Source : Toronto Star
Stand back, my head is about to explode. There's just too much incoming: too many media, too many messengers, and too many messages.
No wonder John Laschinger, campaign strategist for Belinda Stronach's run for the new Conservative party leadership, called Mary Lou Finlay, host of CBC Radio 's As It Happens, "Nancy" Tuesday night. If even the political spinmeisters are overwhelmed - and they only have to track the national arena - what about the rest of us?
Between the Conservative race and the American primaries, U.S. President George W. Bush's fantastical assertions in his State of the Union address, Conrad Black's falling fortunes, the endless war in Iraq, the mysterious RCMP raids in the British Columbia legislature (can anybody make sense of that story?), the sickening revelations about the racist OPP slurs made before Dudley George was gunned down at Ipperwash, the violence in Israel and its occupied territories, the Supreme Court battle over genetically modified canola, Sheila Copps' problems with the federal Liberal party, the energy woes in Ontario, Prime Minister Paul Martin's travels with a paper doll, Martha Stewart's legal trials and tribulations and who knows what else before I even finish this sentence ...
Makes a media critic understand why CNN's ratings double every time the network switches to Michael Jackson marathon coverage. It's a story even a child can handle.
And still, so many important issues and events are ignored while others are over-covered.
Some, of course, are a matter of resources. The media can't be expected to have the space and staff for everything happening everywhere.

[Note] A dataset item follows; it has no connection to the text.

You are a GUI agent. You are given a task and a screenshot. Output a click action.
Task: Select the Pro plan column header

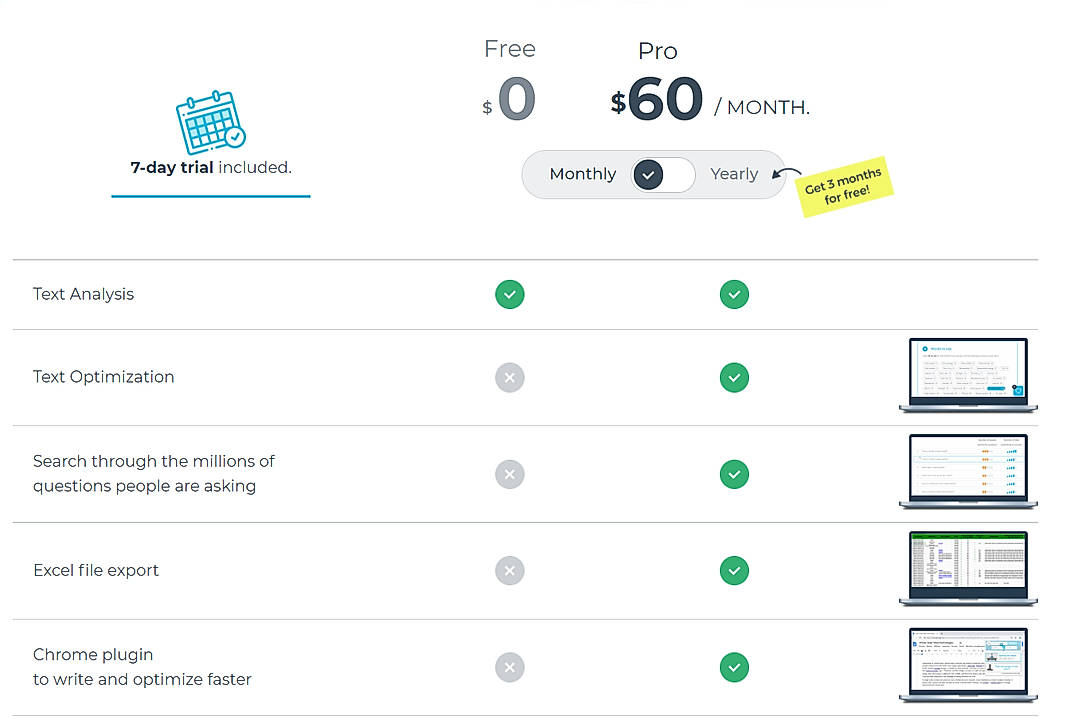[657, 50]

Others are a product of bias and self-censorship. Not a media conspiracy per se, but the result of the conflict between coverage of a sensitive story and corporate interests.
Finally, some stories are ignored because, tragically, the world doesn't give a damn.

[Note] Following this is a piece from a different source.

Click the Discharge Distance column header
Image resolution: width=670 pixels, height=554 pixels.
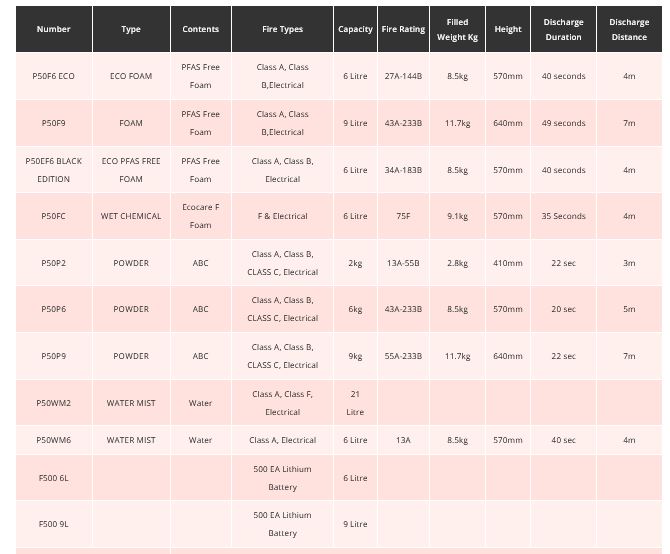point(629,29)
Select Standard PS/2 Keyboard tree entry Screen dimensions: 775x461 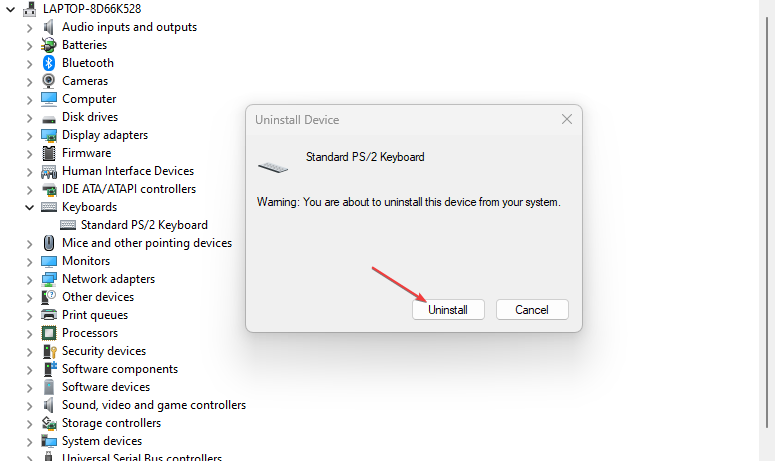(x=144, y=225)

That makes the current genocide trial, now taking place in Tanzania, of Rwanda's Col. Theoneste Bagosora, who allegedly masterminded the slaughter of 800,000 in 1994, all the more poignant.
If the world paid attention to the massacre warnings back then, instead of gorging on the feud between Olympic skaters Nancy Kerrigan and Tonya Harding, perhaps there would be no tribunal now.

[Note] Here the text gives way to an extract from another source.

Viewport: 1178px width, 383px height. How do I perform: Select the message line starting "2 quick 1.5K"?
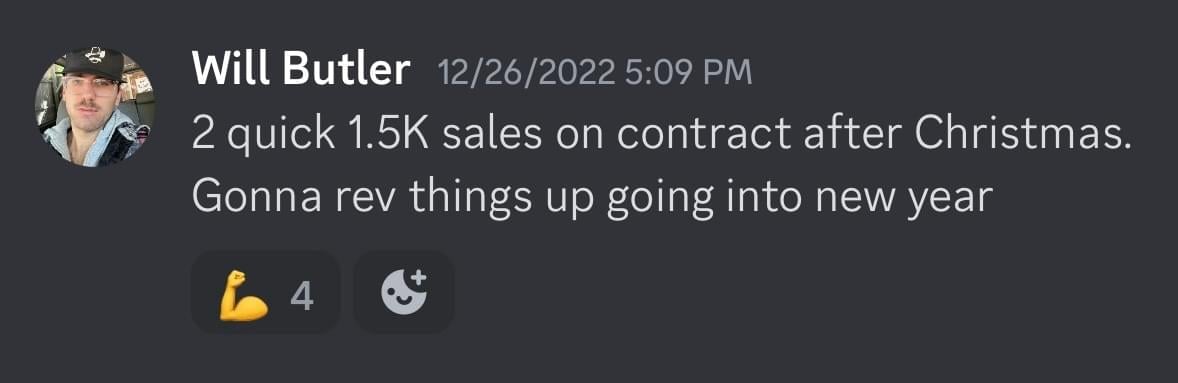[x=661, y=135]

Here is a tiny sample of the stories now going under-reported and even buried:
One of the biggest hunh? moments in Bush's mean-spirited speech Tuesday night was his reference to "dozens of weapons of mass destruction-related program activities and significant amounts of equipment that Iraq concealed from the United Nations."
That's a far cry from his and his administration's certitudes last year this time: "We know for a fact that there are weapons there."
So, if they can't find them now, how did they know "for a fact" then that they existed?
Most mainstream media have yet to hold the U.S. government to account for its lies.
Former U.N. weapons inspector Scott Ritter, who was vilified for insisting that there was nothing to be found, gets little media attention. And military analyst/author Kenneth Pollack, who was all over the airwaves supporting the invasion, has now recanted in a piece "Spies, Lies, And Weapons: What Went Wrong " for The Atlantic (theatlantic.com) - but you wouldn't know it from the daily news.
For detailed lists of WMD lies, you have to go to Internet sites such as rightwinglies.com and bushwatch.org instead.
The World Social Forum 2004 in Bombay (wsfindia.org) has drawn an estimated 100,000 anti-globalization activists from around the world earlier this week - but the daily media acted as if it never happened.
And yet, this meeting dedicated to "people-centred and self-reliant progress" as well as "sustainable development, social and economic justice" is just as worthy of coverage as its antithesis, the World Economic Forum, the elite meet-eat-and-greet taking place in Davos, Switzerland right now.
And "they" say the media are liberal?
This month Medecins Sans Frontieres (Doctors Without Borders) decried how the American media have "under-reported humanitarian stories" ranging from the conflicts in the Congo, Chad, Chechnya and Colombia to the starving millions in North Korea. The world is not watching, it seems.
Which makes me wonder if Marshall McLuhan didn't have it all wrong when he talked of a global village.
With apologies, the media only play the messengers when the message is profitable and reasonably palatable.